EU to combat alien invaders

They grow to up to 60cm, inhabit wetlands, and build burrows for their families from vegetation and mud where they can snack on plants and small frogs in peace.

Muskrats are one of the species that the EU says are threatning native biodiversity

Muskrats are one of the species that the EU says are threatning native biodiversity

No, the furry muskrat may not sound like a dangerous foreign invader, but it is one of the alien species threatening Europe's native biodiversity, according to the EU, which has launched a survey looking for solutions to the spread of animals and plants from abroad.

The internet consultation, which will run until May 5, is appealing for organisations, individuals and businesses across Europe to submit their wisdom on dealing with invasive alien species (IAS).

The results will help EU chiefs draw up a framework for tackling IAS, which is set to be adopted by the end of the year.

EU commissioner Stavros Dimas said: "We know that invasive species are one of the major threats to biodiversity, and that economies often suffer as a result, but we lack a harmonised system for tackling the problem and assessing its impact.

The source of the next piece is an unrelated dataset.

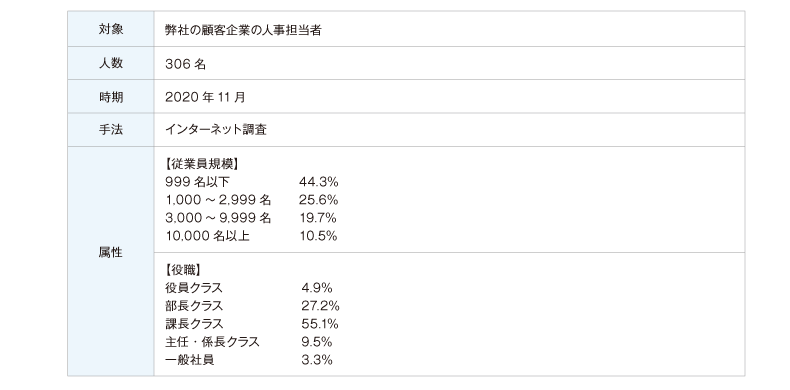790x390 pixels.
Task: Select the 306 名 value
Action: [185, 64]
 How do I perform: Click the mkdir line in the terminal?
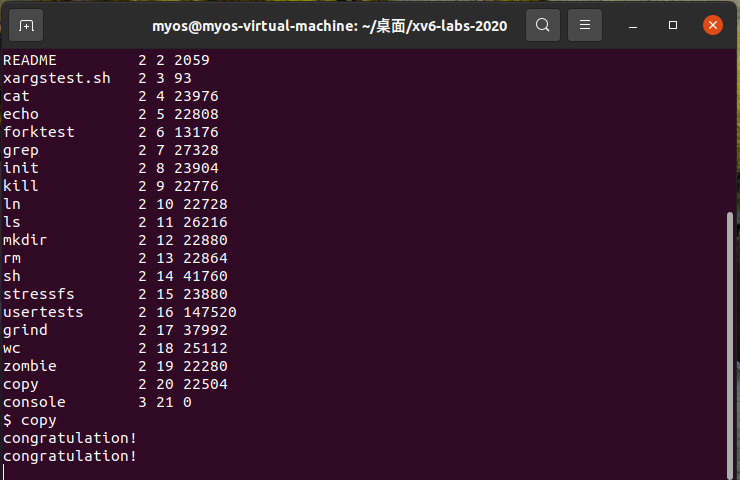point(25,240)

"A strong public response to this survey will help Europe define the problem more clearly, and ultimately help us develop a suitable mechanism to halt it altogether."

Although some foreign plant and animal species introduced to Europe, such as rhododendrons and potatoes, have proved beneficial to life in Europe, others can cause extensive damage and compete with native populations.

In Germany, more than Euro 40m a year has to be spent on repairing the damage done to river banks and embankments by muskrats and exotic plants such as knotweed and giant hogweed.